-- PROBLEM A --
Please return the passage of the SAS forum post that lies between "Therefore I am" and "T2_compliance   T3_compliance ......", inclusive, copied character for character.

-- EXCERPT PROVIDED --
SAS Programming

DATA Step, Macro, Functions and more
BookmarkSubscribeRSS Feed
🔒 This topic is solved and locked. Need further help from the community? Please sign in and ask a new question.
abc44
Obsidian | Level 7

Hi everyone, 

 

I believe I have a relatively simple question, but I'm new to SAS so its been a bit daunting to try and figure it out. 

 

I have about 100 datasets that each contain a single column with step counts collected by a study subject for over one year (one observation/day, i.e. about 365 observations per person). I would like to take the average of the step counts every 30 days, and label each of these 30-day averages as T1, T2, T3 etc. 

 

I would then like to have a dataset that contains the T1, T2, T3 etc.. step average for each participant. 

 

Not all participants were good about recording their steps every day so there are some missing values. For each 30 day block, I would like to calculate compliance (#completed/30x100). 

 

Therefore I am hoping to go from many datasets that have approx 365 step count recordings in a single column to something like this:

 

ID    T1_avg   T2_avg  T3_avg ..... T1_compliance   T2_compliance   T3_compliance ...... 

1

2

3

4

5

6

 

Some participants went beyond the 1 yr mark and others finished earlier so not everyone has exactly 365 days of steps. Therefore, I may have some participants with T14, T15, T16, and even some with T17. 


Would anyone be able to help with this?

 

I really appreciate any tips you might have!

-- RECORDS FOR THIS TASK --
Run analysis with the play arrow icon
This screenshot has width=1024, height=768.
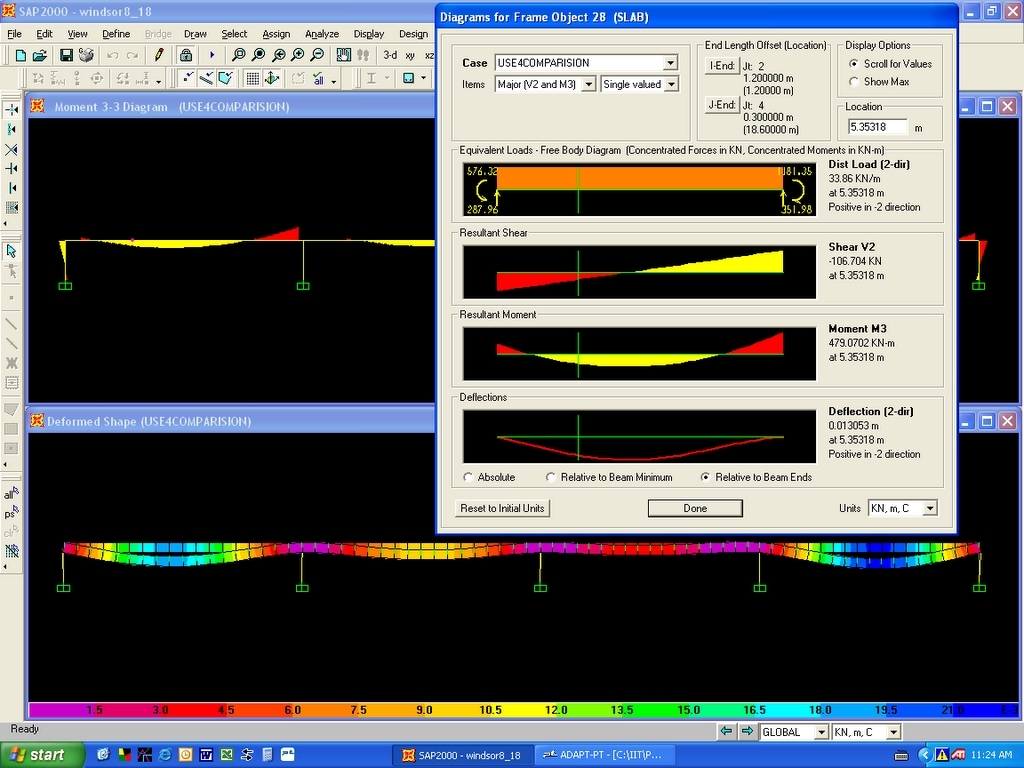tap(212, 55)
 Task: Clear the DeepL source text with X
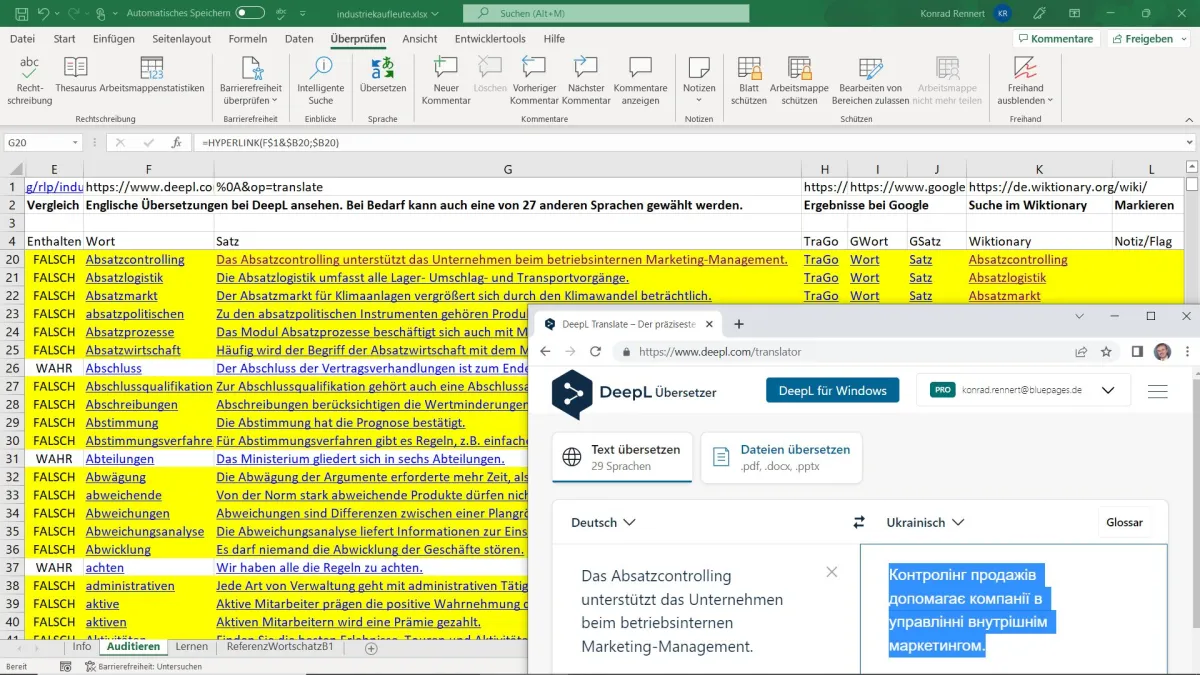pyautogui.click(x=831, y=572)
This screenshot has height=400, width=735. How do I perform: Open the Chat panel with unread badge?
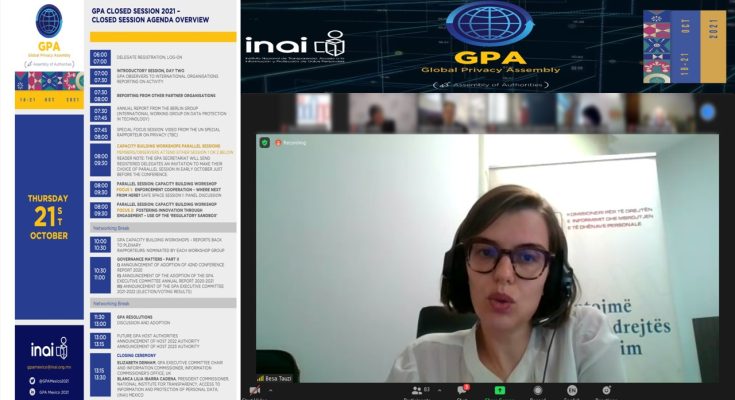(463, 390)
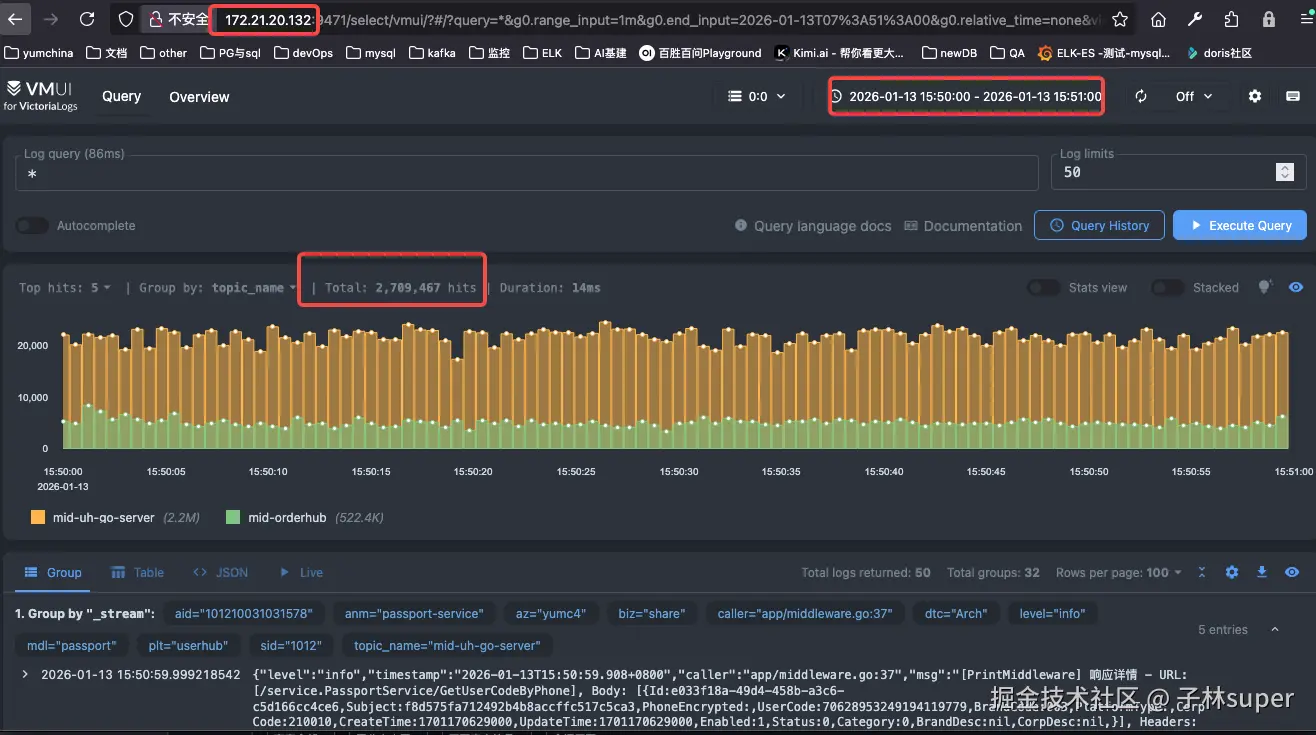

-- PROBLEM B --
List each line of the records that contains the string "screenshot".

-- SOLUTION A --
Therefore I am hoping to go from many datasets that have approx 365 step count recordings in a single column to something like this:

 

ID    T1_avg   T2_avg  T3_avg ..... T1_compliance   T2_compliance   T3_compliance ......

-- SOLUTION B --
This screenshot has width=1024, height=768.
This screenshot has height=400, width=735. How do I perform: Open the Chat panel with unread badge?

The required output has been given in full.